Diese Entwicklung zum Ordensleben haben die orthodoxen Kirchen nicht vollzogen; hier bleibt das Mönchtum in seiner primär kontemplativen Ausrichtung die einzige Form des geweihten Lebens. Trotzdem wird in der römisch-katholischen Kirche das Mönchtum kanonisch in den Ordensstand integriert und gliedert sich in den Ordo Sancti Benedicti und seine Reformzweige der Zisterzienser und Trappisten, die alle nach der Regel des heiligen Benedikt leben. Dazu kommt noch die stärker eremitisch ausgerichtete Form der Kartäuser.
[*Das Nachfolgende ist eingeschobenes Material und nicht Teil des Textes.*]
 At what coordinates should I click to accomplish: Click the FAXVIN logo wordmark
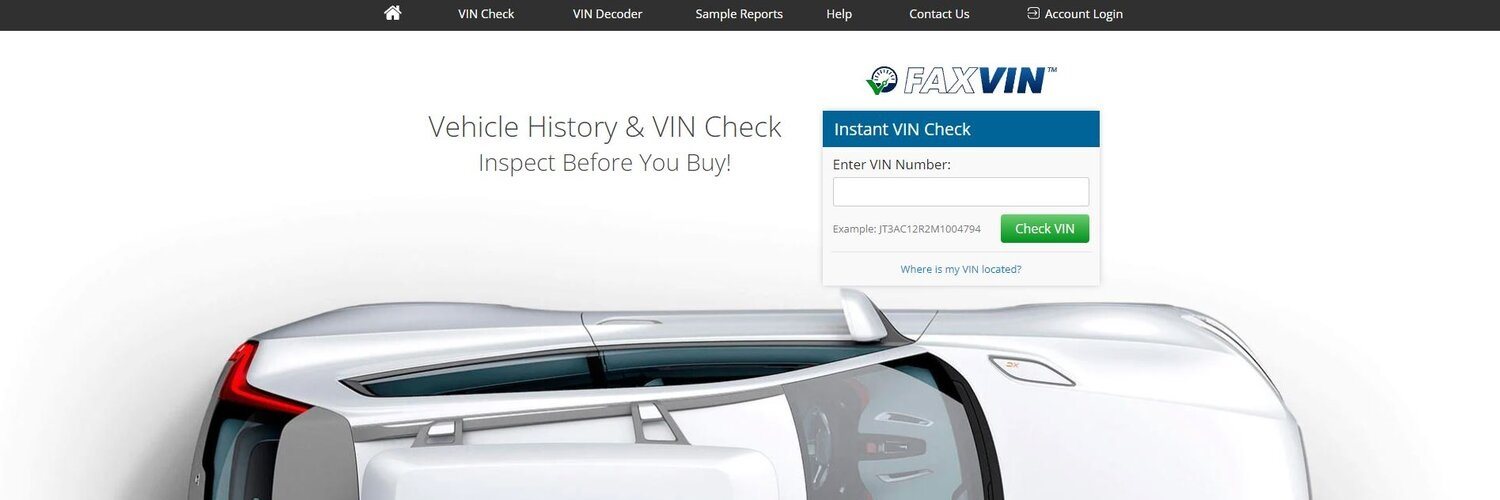(979, 80)
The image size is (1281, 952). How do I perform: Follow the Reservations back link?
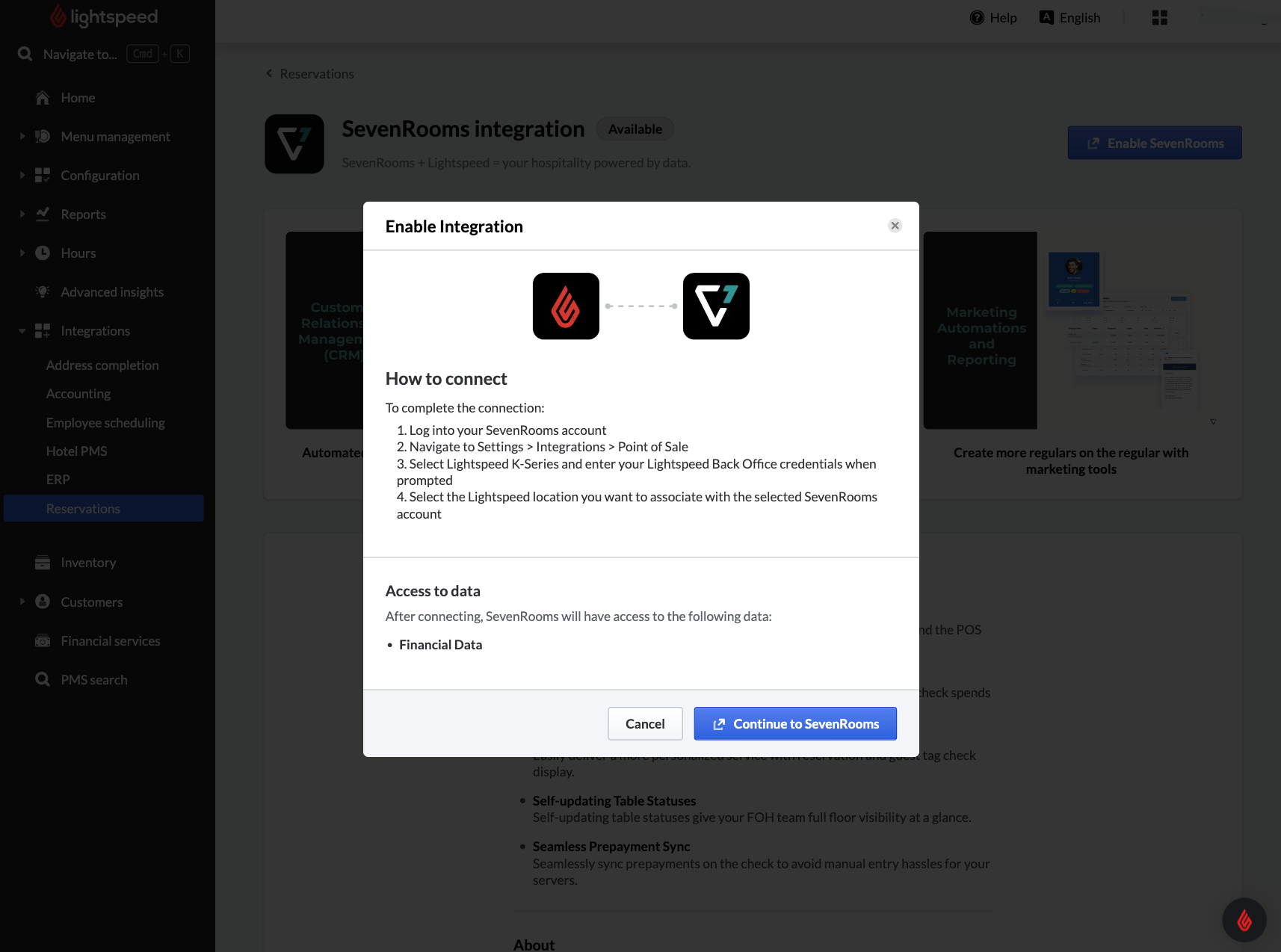(x=309, y=73)
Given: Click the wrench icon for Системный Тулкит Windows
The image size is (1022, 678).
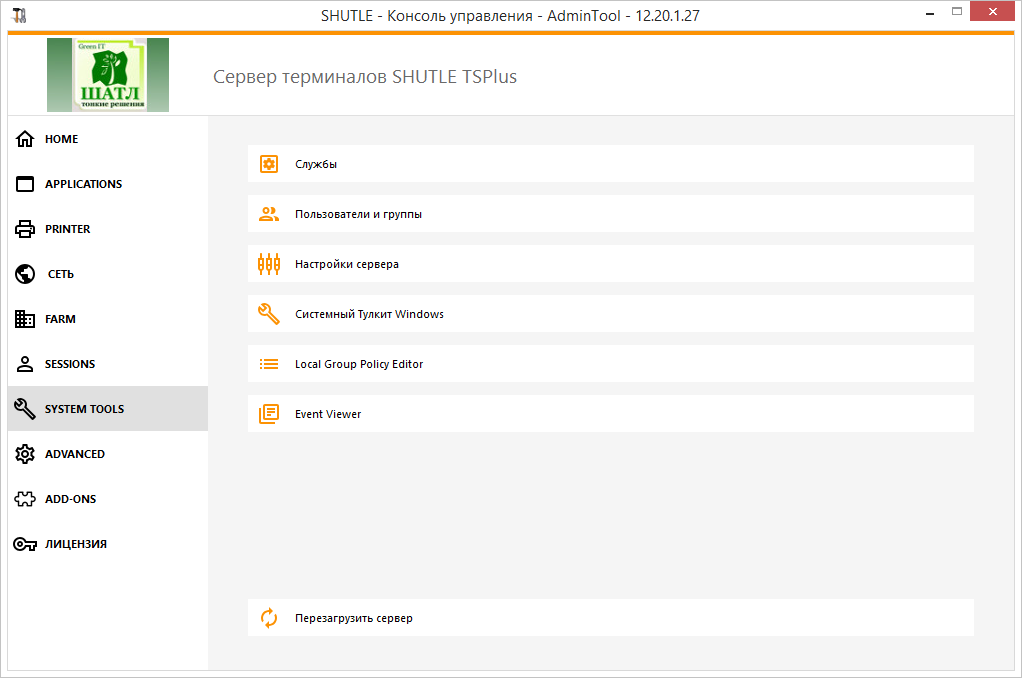Looking at the screenshot, I should click(268, 313).
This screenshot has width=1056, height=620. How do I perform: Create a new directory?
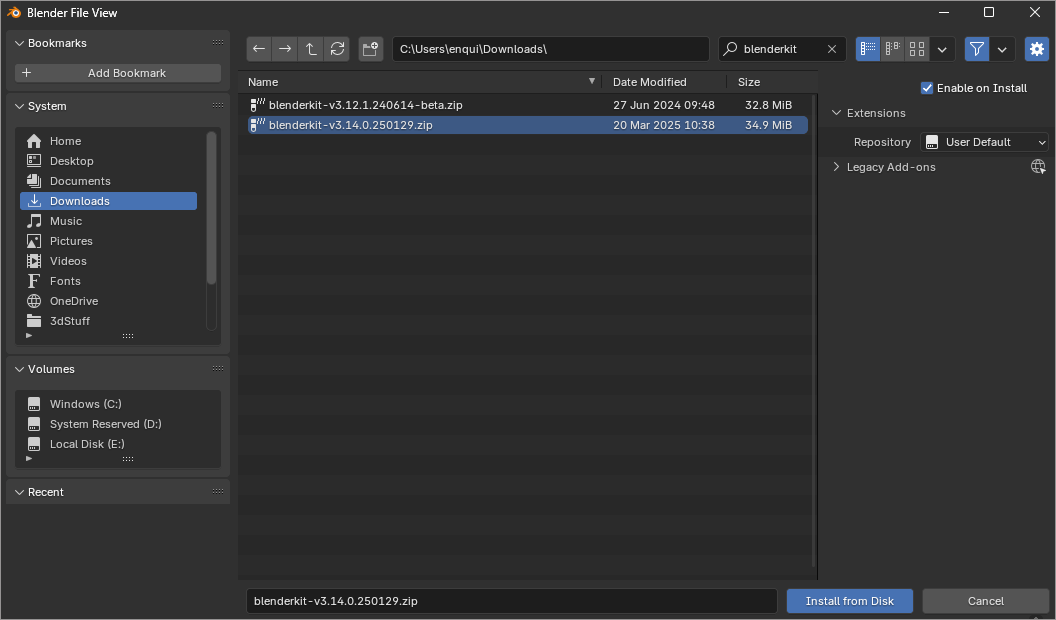[370, 49]
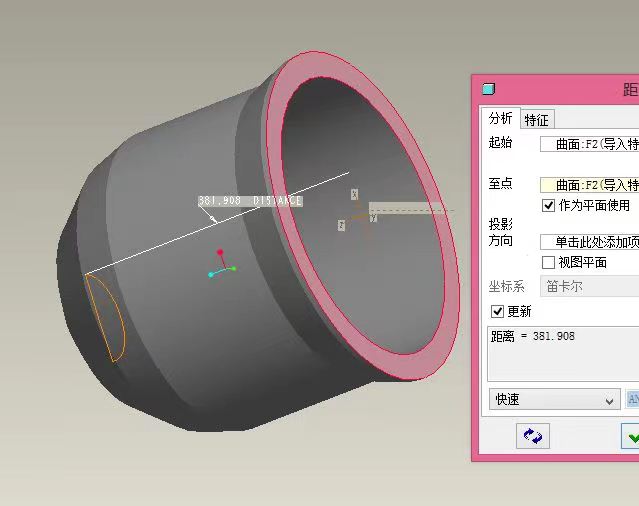Uncheck the 作为平面使用 checkbox
Image resolution: width=639 pixels, height=506 pixels.
point(548,205)
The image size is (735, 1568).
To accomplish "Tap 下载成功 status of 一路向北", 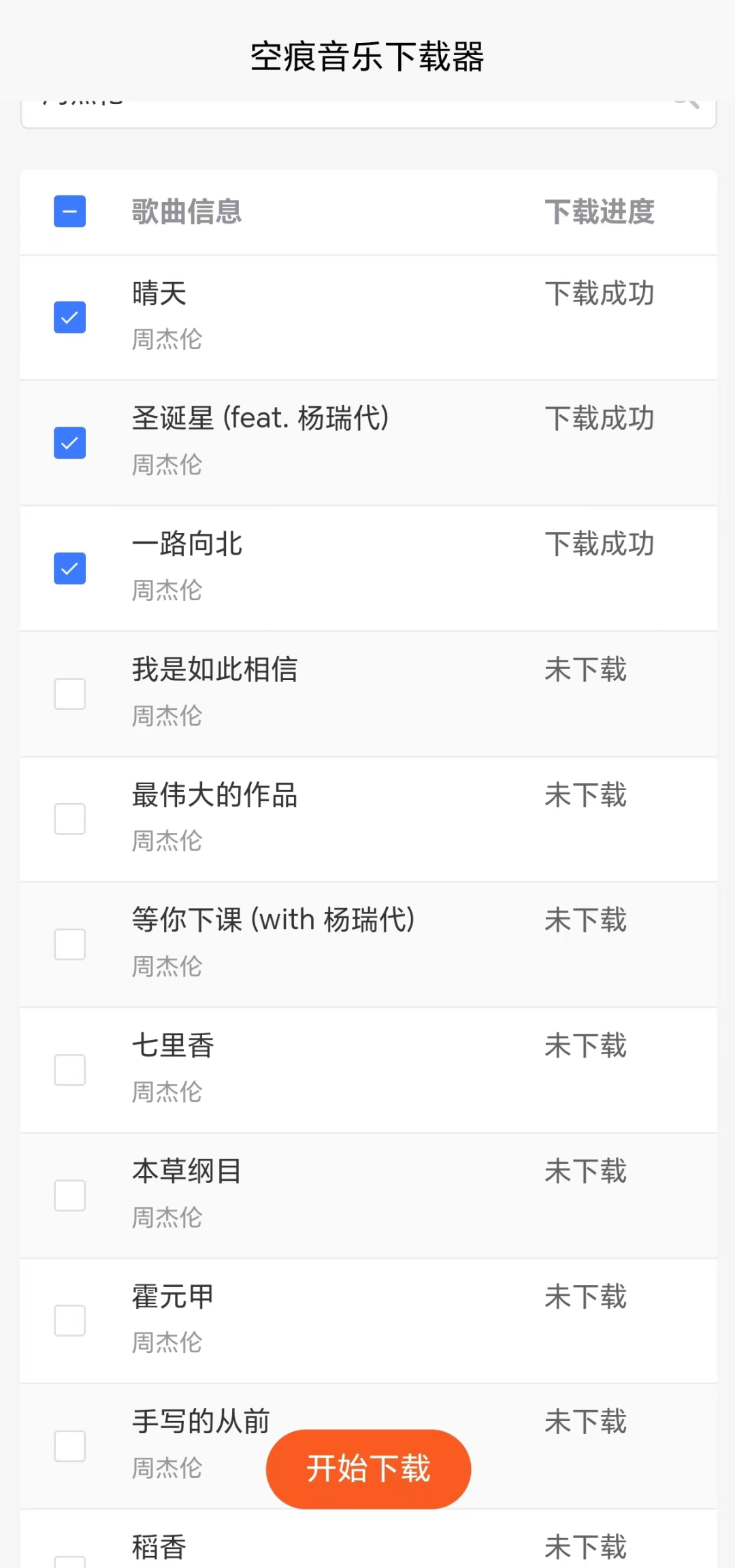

Statistisch gab es 2015 weltweit 6.970 Benediktinermönche und 13.725 Benediktinerinnen, was einen Rückgang von 40-50 Prozent in den letzten 50 Jahren bedeutet.
Mönchtum und Geschichte: spezifische Entwicklungen im Abendland
Während man im Osten von Mönchen und Monialen (Nonnen) in zumeist dem jeweiligen Diözesanbischof unterstellten Klöstern auszugehen hat, erhielten die Abteien im Abendland eine große Autonomie – die Exemtion von bischöflicher Aufsicht –, sie sind also kanonisch gesprochen päpstlichen Rechts, was sich auch in der Infulierung der Äbte mit den pontifikalen Insignien ausdrückte. Allerdings unterlagen sie der starken Einflussnahme weltlicher Herren. Vor allem die Neuordnung und Vereinheitlichung des Mönchtums unter den Karolingern brachte die entscheidende, letztlich bis heute wirksame Modifizierung, die Klerikalisierung und Intellektualisierung des Mönchtums im Abendland. Westliche Mönche wurden von Handarbeitern – wie es die Regel des heiligen Benedikt vorschrieb – zu Kopfarbeitern „umfunktioniert“, d. h. zu Priestern, Seelsorgern, Schreibern, Lehrern und Wissenschaftlern. Dafür wurden sie vom Adel mit oft umfassenden Ländereien ausgestattet, und die Klöster gerieten in den Sog der Feudalisierung.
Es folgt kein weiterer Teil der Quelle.